Kuala Lumpur, 16 April 2020 – Local carmaker Proton Holdings Bhd has repurposed the production lines at its Shah Alam plant to make face shields for medical frontliners, reinforcing its commitment to help fight the spread of the COVID-19 virus in Malaysia.
Proton said up to 3,000 units can be produced in a single day and the carmaker is expected to take approximately 20 days to produce the 60,000 units it has committed to deliver.
“The first batch of 8,000 units will be shipped out on April 16 to hospitals in Kelantan followed by other east coast states due to the logistics involved,” it said in a statement today.
It said the production process began with designing and testing prototypes and getting feedback from end users to ensure the final product met their needs.

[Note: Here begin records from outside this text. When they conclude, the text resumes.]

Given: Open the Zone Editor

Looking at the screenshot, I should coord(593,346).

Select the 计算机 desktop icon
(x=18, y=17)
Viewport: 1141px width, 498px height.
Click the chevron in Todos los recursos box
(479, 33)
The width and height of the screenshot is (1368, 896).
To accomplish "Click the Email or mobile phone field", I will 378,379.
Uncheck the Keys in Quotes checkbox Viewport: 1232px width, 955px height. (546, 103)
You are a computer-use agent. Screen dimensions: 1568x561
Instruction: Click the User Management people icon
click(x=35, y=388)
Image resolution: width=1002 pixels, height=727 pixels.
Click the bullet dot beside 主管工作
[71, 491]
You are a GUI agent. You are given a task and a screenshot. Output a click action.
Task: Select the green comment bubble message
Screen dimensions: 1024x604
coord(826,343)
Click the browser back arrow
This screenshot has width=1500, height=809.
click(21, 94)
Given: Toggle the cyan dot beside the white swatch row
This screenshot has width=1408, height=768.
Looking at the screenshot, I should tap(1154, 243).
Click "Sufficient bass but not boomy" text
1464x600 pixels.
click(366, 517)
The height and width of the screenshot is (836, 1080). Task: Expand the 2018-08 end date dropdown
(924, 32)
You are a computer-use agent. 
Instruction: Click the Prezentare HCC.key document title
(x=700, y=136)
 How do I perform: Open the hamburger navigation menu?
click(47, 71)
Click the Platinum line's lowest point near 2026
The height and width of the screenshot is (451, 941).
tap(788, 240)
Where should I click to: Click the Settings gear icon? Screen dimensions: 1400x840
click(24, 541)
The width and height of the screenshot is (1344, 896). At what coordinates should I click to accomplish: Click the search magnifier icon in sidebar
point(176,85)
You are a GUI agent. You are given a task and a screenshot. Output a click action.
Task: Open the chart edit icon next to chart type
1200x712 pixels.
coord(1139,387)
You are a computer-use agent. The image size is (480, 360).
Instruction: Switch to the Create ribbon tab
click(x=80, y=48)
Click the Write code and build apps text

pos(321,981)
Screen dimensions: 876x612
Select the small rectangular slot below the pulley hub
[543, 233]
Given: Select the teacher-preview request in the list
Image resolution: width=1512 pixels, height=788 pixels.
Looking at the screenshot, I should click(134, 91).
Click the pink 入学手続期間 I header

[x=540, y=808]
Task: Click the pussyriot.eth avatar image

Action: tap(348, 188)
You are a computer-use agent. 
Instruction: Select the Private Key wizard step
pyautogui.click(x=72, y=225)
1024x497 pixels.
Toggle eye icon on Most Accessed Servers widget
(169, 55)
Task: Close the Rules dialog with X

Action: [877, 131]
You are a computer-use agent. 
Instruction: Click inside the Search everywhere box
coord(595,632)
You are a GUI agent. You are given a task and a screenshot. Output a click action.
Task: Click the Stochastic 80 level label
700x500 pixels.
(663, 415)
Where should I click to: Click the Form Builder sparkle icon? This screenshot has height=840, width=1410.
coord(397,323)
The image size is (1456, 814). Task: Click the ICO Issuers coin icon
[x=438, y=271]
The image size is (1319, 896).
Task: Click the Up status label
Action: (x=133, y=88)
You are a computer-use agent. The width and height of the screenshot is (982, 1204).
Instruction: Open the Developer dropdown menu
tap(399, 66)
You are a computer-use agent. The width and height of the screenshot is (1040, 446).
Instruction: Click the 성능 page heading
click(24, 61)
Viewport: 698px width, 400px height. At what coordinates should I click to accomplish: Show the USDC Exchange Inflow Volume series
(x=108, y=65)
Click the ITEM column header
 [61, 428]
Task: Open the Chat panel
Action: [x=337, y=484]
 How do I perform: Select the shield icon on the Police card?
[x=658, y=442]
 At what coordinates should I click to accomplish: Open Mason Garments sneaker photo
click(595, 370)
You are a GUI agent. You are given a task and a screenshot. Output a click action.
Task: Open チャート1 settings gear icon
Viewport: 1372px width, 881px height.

“The original design for the face shield was contributed by Universiti Teknologi MARA (UITM),” it said.
It said the designers at Proton Design then developed the frame based on feedback from end users and also added the slogan ‘STAY STRONG! We will get through this!’.
At the same time, it said the project team had to plan for a production line that was both safe and efficient to meet COVID-19 health protocols.
“Fifty people, picked from a pool of volunteers, work on an assembly line to measure and cut the various components required before assembling the final product,” it said.
Proton said it also received contributions from its vendor community who are eager to get involved including Pos Logistics Sdn Bhd, who contributed over 2,000 large carton boxes used to pack the face shields and make it easier to transport them.
It said another vendor, HICOM-Teck See Manufacturing Malaysia Sdn Bhd, contributed 1,500 kg of polypropylene that was used to produce the frames of the face shields.
Deputy chief executive officer Datuk Radzaif Mohamed said Proton had reached out to its vendor community to get them involved and the response has been heart-warming.
“Malaysia’s automotive sector has the capability and desire to contribute to the nation’s fight against the COVID-19 pandemic, and hopefully we can do more in the coming weeks and months to help break the chain of infection,” he added.